A carteira de meu tio - Joaquim Manoel de Macedo
Joaquim Manoel de Macedo - A carteira de meu tio, Rio de Janeiro, Record, 2001
Mais conhecido como o autor de A Moreninha (1844), Joaquim Manuel de Macedo (1820-1882) coloca em cena em A Carteira de Meu Tio (1855), o sobrinho desse tio (o nome próprio dele nunca é mencionado), que, com o consentimento dele (e certa quantia em dinheiro), sai em viagem para conhecer o país e anotar tudo o que observa numa caderneta, a tal carteira do título. Outra coisa que o sobrinho deve levar consigo é a Constituição do Império, chamada pelo tio de "a defunta", sobre a qual ele lamenta: "Pobre mártir! Não a deixaram nunca fazer o bem que pode: apunhalaram-na, apunhalam-na ainda hoje todos os dias, e entretanto cobrem-se com o seu nome e fingem amá-la os mesmos sacrílegos que a desrespeitam, que a ferem, que a pisam aos pés." A semelhança com a situação atual do Brasil não é mera coincidência...
Essa viagem do sobrinho pelo país tem um motivo. Depois de estudar na Europa (passear e vagabundear, na verdade), ele comunica ao tio que pretende entrar na política. O velho concorda como o desejo do rapaz, mas observa: "tens as duas principais qualidades que são indispensáveis ao homem que quer subir [na vida]: és impostor e atrevido." A partir daí e até o final do livro, quer dizer, da viagem do sobrinho pelo país, o que temos é uma grandiosa sátira política, que permanece atual como nunca. Não tem como não pensar em certas figuras carimbadas da vida nacional durante toda a leitura: Sarney, Maluf, Lula, Dilma, Temer, Aras, Bolsonaro, Jucá, Renan, Cunha, José Dirceu, Gilmar Mendes, Lewandowski, Aécio, Sérgio Cabral etc.
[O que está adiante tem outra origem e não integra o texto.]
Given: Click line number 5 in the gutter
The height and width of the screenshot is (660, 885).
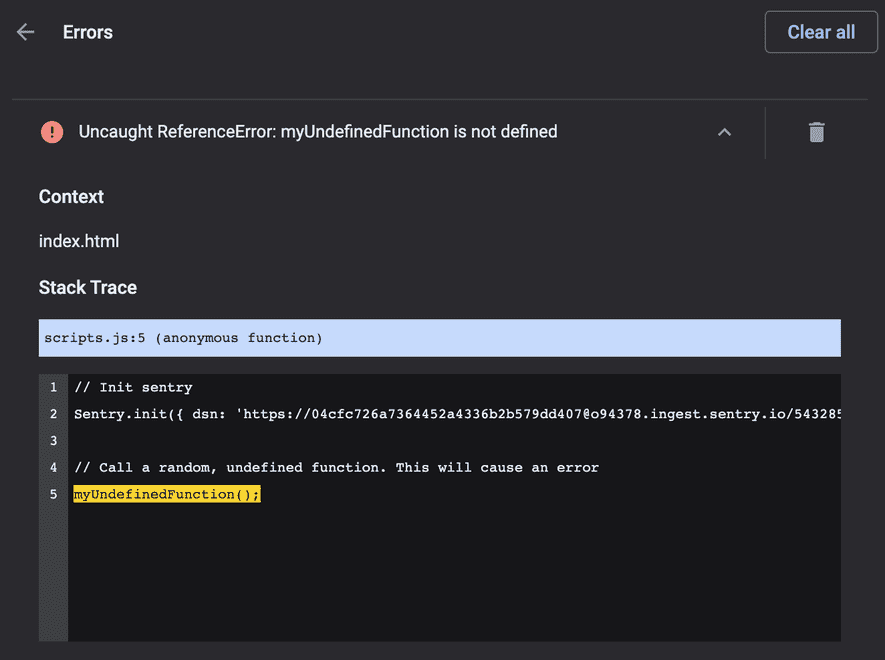Looking at the screenshot, I should pos(53,493).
Moral e politicamente o Brasil mudou muito pouco desde os tempos do Império até nossos dias e Macedo, se estivesse vivo hoje, ficaria espantado em ver que o progresso material da nação brasileira não teve a mesma evolução no campo dos costumes e da política. São tantas coisas imorais em comum - cambalachos, trapaças, roubalheira, péssimos serviços públicos, corrupção, impunidade, nepotismo, desvios de conduta etc. - presentes desde o Império até agora, que parece que os homens públicos brasileiros de qualquer tempo têm a mesma origem: num lamaçal igual àquele em que o cavalo do sobrinho fica atolado logo no início da viagem...
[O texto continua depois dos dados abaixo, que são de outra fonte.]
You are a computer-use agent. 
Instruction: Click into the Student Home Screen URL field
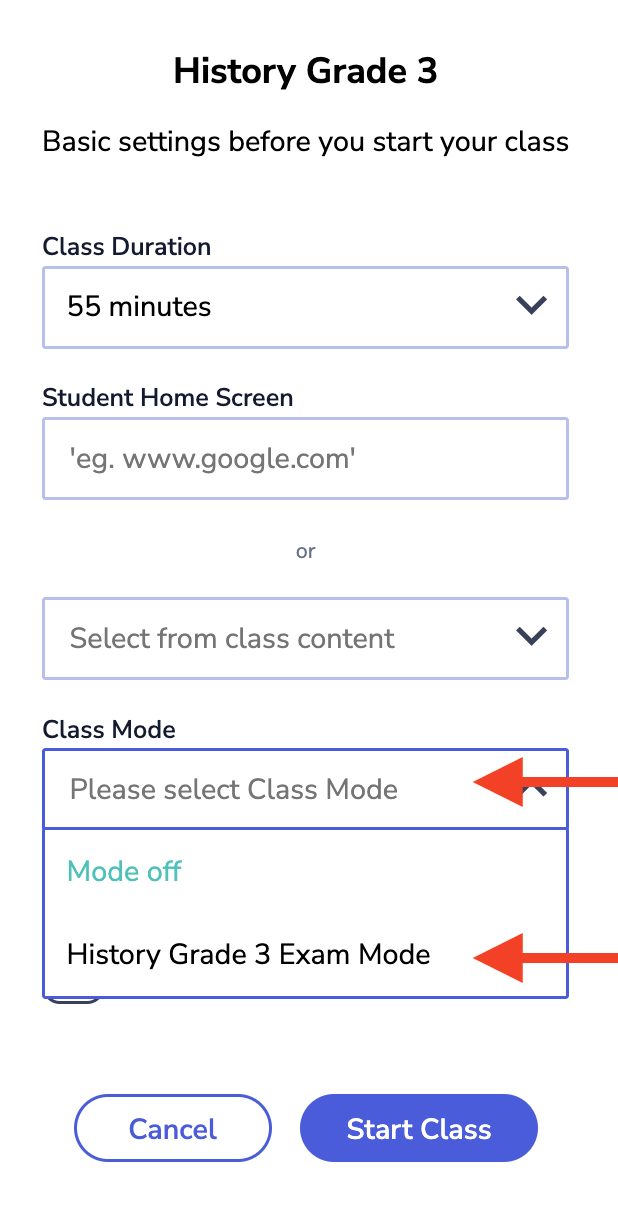(305, 459)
Com apenas três personagens importantes (o sobrinho, seu companheiro de viagem, Paciência e o dono de uma estalagem, Constante) e sem uma grande história - o livro não tem drama, romance, suspense, aventura ou coisa parecida -, mas tem de sobra crítica social, filosofia e reflexões diversas. Sobre a mentira, por exemplo, o sobrinho diz: "A mentira é um vasto e longo capote que serve para esconder a preguiça, o erro e toda a qualidade de traficância." Diz ainda que ela "(...) se esconde por detrás dos reposteiros de todas as secretarias de Estado, dentro da manga do frade, (...) nos postiços da moça casquilha, (...) nas declarações dos candidatos às deputações, nos títulos de nobreza, (...) no epitáfio dos mortos." Nada do que é grotesco e ridículo na vida do país escapa ao olhar do sobrinho.
Apesar do humor ácido e da fina ironia que percorrem praticamente todas as páginas do livro, além de outras qualidades, A Carteira de Meu Tio não é lá assim uma obra tão agradável de se ler quanto deve ser aquela outra, mais idealizada, A Moreninha (que não li ainda). Mesmo que se ria um tanto durante a leitura ou que ela nos leve à reflexão e comparação inúmeras vezes, parece que o modo como o livro foi concebido, praticamente um longo discurso (e mesmo um inventário) sobre nossas eternas mazelas, acabe causando certa canseira no leitor. O que, logicamente, não retira sua importância dentro da história das letras brasileiras frente a outros escritos da mesma época. Pelo contrário, estabelece profundas relações entre literatura e sociedade.